SHENANDOAH, Iowa (KMTV) — Neighbors in Shenandoah and Hamburg, Iowa say they have questions about how a shocking case of child abuse and neglect could go unnoticed for so long. The Shenandoah chief of police has questions about it, too.
- Authorities allege a four-year-old with special needs was being locked into a makeshift cage at his grandparents' home in Hamburg.
- “It was definitely top five, top three of what I’ve seen since I’ve been doing this,” said Shenandoah Police Chief Josh Gray.
- The Shenandoah Police were investigating an animal welfare case connected to the parents and maternal grandparents of the four-year-old when they heard from the Fremont County Sheriff's office. The four-year-old, who was staying with the father's family in Hamburg, was discovered wandering the street. Deputies suspected child abuse and neglect.
- The parents and both sets of grandparents are facing multiple charges connected to the case.
- SEE MORE |Grandparents charged in ongoing Hamburg child abuse investigation; deputies allege 4-year-old locked in cage
- PREVIOUS |Fremont County authorities allege family locked 4-year-old with disabilities in makeshift cage
BROADCAST TRANSCRIPT:
Neighbors in Shenandoah and Hamburg, Iowa say they have questions about how a shocking case of child abuse and neglect could go unnoticed for so long. I'm your Southwest Iowa neighborhood reporter Katrina Markel. I'm in Shenandoah because I just spoke with the police chief who told me he also has questions.
“It was definitely top five, top three of what I’ve seen since I’ve been doing this,” said Shenandoah Police Chief Josh Gray.
He says investigators were preparing to ask for a warrant to search the home of Dustin Perry, Lindsey Hamilton and her parents, for suspected animal abuse and neglect, when deputies from Fremont County asked them for help with a related case.
“When we heard from Fremont County and they came here to Shenandoah and asked us to assist them, is when we knew about the kids,” Gray said.
Perry and Hamilton's four-year-old son was discovered wandering alone in Hamburg. According to police, he was staying with Perry's parents and was kept in a makeshift cage.
Gray tells me neighbors complained about the animals living in the Shenandoah residence and police were working with the Animal Rescue League of Iowa.
"About three weeks we'd been working with them,” said the chief. “The next day we were set up. We were going to be doing a search a warrant on the house,tTo get into the house on behalf of the animals, and we knew there was going to kids in there; and the possibility of child endangerment was going to happen at that point, too."
The Fremont County Sheriff told me on July 26, his office received a complaint about Perry’s parents, but when deputies visited their Hamburg home the children and the makeshift cage weren’t there.
Gray said after the parents were arrested in July his department looked back at their records.

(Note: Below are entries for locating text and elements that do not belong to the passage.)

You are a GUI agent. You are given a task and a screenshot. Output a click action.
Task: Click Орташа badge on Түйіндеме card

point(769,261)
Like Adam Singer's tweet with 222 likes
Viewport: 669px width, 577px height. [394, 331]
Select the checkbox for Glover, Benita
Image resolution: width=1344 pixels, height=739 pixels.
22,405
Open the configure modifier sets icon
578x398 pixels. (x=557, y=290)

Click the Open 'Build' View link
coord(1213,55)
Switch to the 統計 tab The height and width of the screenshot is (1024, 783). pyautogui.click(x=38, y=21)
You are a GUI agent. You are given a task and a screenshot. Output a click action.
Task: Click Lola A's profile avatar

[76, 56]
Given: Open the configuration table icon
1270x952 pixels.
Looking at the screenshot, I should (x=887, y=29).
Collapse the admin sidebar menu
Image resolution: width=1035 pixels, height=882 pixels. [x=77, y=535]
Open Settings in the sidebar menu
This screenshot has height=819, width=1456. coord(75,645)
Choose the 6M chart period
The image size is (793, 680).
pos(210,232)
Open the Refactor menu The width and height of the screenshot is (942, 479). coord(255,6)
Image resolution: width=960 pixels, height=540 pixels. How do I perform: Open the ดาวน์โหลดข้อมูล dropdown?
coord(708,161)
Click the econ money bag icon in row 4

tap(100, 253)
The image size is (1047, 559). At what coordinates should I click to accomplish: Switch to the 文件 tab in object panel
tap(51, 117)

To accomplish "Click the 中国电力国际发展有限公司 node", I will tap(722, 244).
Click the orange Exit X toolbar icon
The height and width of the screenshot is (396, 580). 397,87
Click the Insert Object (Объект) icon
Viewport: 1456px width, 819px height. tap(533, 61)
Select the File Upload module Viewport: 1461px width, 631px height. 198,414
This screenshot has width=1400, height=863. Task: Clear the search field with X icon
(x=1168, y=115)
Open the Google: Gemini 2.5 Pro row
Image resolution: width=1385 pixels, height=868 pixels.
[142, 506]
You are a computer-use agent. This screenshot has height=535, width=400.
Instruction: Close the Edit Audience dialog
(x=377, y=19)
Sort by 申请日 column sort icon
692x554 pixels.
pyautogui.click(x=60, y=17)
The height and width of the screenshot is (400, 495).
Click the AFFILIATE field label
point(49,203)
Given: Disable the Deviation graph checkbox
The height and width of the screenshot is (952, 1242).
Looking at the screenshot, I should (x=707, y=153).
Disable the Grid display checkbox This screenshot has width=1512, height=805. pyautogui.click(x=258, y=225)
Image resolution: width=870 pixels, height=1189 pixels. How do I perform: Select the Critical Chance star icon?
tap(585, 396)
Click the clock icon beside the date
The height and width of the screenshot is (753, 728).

“We pulled it up after all this came about, after the Fremont County deal, making sure we didn’t have none of them. There was nothing that we had on file,” he said.
Today we learned that the four-year-old's grandparents in Hamburg, Elvin Culley and Martha Perry-Culley, were arrested on Friday and charged with neglect and abandonment, and child endangerment.
Law enforcement officials say if neighbors suspect abuse, they should report it and not assume authorities already know.
There were multiple generations living in the Hamilton’s Shenandoah home and authorities say the kids and the animals are all in safe places now.